Я по-прежнему сидела на полу, глядя на Кароля снизу. А он рассматривал себя. Слишком долго, на мой взгляд. Поэтому я решила дать необходимые объяснения:

— Это пока лишь набросок, только в цвете. Еще необходимо подобрать освещение, композицию…

— Ты нарисуешь меня в профиль? Как… м-м-м… монету?

— Не уверена. Скорее всего, нет.

— Тогда зачем ты это рисовала?

Я всплеснула руками — какой же непонятливый! — и собралась вновь повторить про эскизы и композицию…

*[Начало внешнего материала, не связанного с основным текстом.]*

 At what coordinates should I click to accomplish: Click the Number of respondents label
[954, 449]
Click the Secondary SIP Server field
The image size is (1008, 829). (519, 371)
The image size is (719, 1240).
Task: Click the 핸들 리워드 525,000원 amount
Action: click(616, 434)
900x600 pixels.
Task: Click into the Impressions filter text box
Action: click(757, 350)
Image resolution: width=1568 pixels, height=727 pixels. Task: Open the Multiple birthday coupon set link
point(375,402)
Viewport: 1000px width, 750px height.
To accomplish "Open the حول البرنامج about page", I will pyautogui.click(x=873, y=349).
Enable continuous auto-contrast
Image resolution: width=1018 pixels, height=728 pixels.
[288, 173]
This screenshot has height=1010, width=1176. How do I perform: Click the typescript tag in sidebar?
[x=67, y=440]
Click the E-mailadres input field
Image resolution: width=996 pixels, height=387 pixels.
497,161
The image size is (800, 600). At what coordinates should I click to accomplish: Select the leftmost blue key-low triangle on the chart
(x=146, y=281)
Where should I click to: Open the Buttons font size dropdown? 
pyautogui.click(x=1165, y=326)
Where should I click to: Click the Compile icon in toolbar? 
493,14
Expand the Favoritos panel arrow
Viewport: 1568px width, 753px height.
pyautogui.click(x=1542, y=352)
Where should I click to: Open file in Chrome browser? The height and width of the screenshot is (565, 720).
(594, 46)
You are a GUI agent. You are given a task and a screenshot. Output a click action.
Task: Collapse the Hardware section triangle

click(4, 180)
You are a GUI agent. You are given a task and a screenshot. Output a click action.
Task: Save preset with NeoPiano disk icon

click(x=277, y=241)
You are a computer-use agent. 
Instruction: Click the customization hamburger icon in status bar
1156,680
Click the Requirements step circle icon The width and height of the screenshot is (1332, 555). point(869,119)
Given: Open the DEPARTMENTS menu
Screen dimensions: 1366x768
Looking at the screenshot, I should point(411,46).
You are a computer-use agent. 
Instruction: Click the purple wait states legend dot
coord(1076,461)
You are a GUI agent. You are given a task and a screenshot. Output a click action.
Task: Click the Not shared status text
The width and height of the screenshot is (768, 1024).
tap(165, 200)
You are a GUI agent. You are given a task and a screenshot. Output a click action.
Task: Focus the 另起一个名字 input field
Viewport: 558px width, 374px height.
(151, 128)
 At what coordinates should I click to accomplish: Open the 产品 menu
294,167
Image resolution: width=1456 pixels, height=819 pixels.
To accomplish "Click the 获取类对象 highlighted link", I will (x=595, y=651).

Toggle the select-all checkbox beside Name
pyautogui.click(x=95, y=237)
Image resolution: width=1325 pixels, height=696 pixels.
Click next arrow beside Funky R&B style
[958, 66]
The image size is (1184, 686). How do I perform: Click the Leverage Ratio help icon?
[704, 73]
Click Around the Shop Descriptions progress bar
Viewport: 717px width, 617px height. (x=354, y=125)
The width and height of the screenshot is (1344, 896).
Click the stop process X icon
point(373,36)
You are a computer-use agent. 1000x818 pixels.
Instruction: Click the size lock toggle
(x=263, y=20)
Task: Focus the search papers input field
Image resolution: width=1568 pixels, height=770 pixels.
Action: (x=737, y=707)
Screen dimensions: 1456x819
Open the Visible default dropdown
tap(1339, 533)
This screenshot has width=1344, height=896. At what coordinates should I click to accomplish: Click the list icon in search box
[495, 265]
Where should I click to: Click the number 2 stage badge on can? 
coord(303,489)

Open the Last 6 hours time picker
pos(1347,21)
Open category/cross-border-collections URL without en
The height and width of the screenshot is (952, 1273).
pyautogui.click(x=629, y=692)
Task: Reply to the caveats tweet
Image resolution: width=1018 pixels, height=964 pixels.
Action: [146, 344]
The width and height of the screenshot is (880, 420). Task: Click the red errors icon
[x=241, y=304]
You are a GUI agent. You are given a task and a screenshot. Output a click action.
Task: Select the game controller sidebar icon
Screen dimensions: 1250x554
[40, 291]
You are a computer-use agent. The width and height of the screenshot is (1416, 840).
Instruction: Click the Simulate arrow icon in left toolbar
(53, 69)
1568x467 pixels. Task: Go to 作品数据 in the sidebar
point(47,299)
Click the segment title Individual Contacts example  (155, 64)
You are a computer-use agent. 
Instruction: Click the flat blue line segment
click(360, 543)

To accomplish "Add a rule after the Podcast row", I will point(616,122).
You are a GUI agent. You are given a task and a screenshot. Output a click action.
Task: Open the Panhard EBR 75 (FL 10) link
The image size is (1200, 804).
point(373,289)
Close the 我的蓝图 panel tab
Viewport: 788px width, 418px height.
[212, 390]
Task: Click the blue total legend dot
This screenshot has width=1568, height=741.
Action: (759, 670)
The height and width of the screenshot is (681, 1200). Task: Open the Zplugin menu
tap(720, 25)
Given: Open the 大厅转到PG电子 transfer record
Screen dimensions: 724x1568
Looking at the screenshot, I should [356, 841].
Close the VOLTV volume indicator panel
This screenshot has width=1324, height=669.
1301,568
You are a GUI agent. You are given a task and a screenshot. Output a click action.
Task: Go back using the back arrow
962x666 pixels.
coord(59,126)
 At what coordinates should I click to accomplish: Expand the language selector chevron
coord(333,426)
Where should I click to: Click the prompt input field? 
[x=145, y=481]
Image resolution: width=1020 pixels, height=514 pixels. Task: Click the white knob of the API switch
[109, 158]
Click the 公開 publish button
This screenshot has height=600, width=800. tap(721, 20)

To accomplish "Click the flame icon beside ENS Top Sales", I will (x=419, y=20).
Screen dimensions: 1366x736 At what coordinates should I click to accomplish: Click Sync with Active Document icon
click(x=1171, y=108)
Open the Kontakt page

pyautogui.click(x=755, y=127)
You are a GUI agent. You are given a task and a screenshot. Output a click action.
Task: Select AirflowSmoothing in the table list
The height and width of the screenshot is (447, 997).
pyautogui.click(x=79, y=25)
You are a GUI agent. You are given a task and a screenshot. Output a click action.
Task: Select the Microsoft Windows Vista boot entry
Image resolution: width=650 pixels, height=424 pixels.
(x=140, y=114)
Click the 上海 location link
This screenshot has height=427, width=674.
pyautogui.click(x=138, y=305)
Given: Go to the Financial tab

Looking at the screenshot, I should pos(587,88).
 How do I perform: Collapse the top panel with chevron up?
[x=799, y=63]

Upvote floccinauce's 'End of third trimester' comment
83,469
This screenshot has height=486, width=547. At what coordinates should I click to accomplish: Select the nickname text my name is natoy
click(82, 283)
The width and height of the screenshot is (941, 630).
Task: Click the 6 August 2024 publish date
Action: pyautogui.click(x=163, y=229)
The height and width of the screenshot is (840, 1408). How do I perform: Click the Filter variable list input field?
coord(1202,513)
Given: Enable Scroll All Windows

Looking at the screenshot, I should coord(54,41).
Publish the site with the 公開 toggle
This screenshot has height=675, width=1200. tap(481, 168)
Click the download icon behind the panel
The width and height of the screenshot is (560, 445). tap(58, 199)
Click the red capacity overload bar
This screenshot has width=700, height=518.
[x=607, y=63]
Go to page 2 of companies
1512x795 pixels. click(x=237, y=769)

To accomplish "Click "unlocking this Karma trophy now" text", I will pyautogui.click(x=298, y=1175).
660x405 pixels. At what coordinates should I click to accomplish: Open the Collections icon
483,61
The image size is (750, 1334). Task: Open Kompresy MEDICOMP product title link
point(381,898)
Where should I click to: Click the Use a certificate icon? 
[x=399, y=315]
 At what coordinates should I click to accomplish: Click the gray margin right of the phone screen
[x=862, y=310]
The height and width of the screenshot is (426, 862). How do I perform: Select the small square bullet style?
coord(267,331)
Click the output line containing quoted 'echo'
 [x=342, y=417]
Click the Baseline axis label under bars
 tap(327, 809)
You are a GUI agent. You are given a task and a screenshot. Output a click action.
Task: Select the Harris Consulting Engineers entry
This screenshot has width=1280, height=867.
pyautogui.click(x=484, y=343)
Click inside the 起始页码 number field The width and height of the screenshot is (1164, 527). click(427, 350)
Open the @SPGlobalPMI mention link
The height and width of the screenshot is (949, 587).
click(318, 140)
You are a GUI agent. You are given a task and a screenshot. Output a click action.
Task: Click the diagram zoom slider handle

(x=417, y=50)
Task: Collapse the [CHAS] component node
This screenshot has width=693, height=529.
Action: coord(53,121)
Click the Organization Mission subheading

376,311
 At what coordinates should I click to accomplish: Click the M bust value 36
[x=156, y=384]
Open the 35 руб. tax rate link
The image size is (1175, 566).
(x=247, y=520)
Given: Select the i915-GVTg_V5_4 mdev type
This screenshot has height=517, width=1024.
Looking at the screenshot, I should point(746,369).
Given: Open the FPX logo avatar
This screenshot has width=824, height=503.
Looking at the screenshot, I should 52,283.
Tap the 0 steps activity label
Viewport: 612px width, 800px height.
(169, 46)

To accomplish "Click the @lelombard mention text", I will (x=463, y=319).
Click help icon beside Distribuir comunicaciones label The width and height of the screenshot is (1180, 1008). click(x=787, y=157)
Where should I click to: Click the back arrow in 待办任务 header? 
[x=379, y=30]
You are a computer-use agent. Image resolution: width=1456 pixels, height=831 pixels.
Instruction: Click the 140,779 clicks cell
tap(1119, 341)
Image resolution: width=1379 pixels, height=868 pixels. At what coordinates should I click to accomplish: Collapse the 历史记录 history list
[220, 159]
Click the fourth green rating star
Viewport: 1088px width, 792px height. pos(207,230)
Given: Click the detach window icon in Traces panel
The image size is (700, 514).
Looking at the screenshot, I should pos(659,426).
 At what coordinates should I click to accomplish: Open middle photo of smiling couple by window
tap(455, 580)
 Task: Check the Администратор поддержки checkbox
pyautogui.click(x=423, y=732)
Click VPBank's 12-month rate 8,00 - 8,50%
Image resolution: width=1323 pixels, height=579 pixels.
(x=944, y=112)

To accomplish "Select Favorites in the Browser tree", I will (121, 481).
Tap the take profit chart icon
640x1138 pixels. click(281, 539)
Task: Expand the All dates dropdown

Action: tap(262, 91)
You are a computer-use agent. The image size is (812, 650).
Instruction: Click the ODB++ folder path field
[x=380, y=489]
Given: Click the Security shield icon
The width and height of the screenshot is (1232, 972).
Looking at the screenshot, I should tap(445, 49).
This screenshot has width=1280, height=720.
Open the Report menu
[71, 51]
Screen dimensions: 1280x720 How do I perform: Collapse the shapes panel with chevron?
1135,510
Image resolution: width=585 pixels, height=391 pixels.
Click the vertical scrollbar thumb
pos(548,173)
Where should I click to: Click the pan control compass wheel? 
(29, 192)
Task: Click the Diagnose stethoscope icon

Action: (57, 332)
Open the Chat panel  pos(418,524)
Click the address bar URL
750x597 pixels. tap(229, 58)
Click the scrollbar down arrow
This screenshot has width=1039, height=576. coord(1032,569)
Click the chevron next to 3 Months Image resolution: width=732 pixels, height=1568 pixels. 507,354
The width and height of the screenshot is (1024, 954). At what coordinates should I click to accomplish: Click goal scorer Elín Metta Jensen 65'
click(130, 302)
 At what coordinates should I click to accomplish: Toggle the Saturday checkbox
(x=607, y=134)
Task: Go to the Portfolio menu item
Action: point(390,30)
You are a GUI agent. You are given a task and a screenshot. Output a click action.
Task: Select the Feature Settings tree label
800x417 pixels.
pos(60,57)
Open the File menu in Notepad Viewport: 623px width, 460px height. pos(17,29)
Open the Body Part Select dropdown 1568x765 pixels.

Но Кароль глянул на меня поверх рисунка, и я сказала правду:

— Захотелось.

Как я могла упустить такое?! Кароль словно летел в прозрачном эркере, пронизанном золотом солнца: резкий профиль, склоненная голова, напряженные сильные руки… Большая хищная птица, парящая над морем. Над городом.

Сильная.

Опасная.

Красивая.

Я уперлась руками в пол и с трудом поднялась — ноги занемели. Кароль запоздало поддержал под локоть, по очереди поглядывая то на меня, то на рисунок.

— Что ты на меня-то смотришь? Иди лучше в зеркало взгляни.

— Это я и не я, — сказал Кароль задумчиво. — Не то чтобы я часто разглядывал себя сбоку, конечно…

— Но я так вижу!

— Я понял, — согласился он смиренно. — Кто я такой, чтобы спорить со взглядом художника?

Я зорко посмотрела на него: издевается? Кароль был задумчив. Солнце уже полностью опустилось, и в комнате становилось все темнее. Я спохватилась:

— Ох, как поздно! Дама Грильда будет недовольна!

— Она взяла над тобой патронаж? — осведомился Кароль, следуя за мной. — Следит, чтобы ты возвращалась вовремя и не грешила? А если не придешь ночевать, тебя попросту выселят?

— С чего это я не приду ночевать? — удивилась я.

— Ну… — содержательно отозвался Кароль.

— Думаю, ей попросту скучно, да и боязно оставаться дома одной. Тем более теперь, когда твой друг полицмейстер напугал ее сбежавшим преступником!

Массивный ключ легко повернулся в замке — то ли его недавно смазывали, то ли часто пользовались. Кароль протянул ключ мне.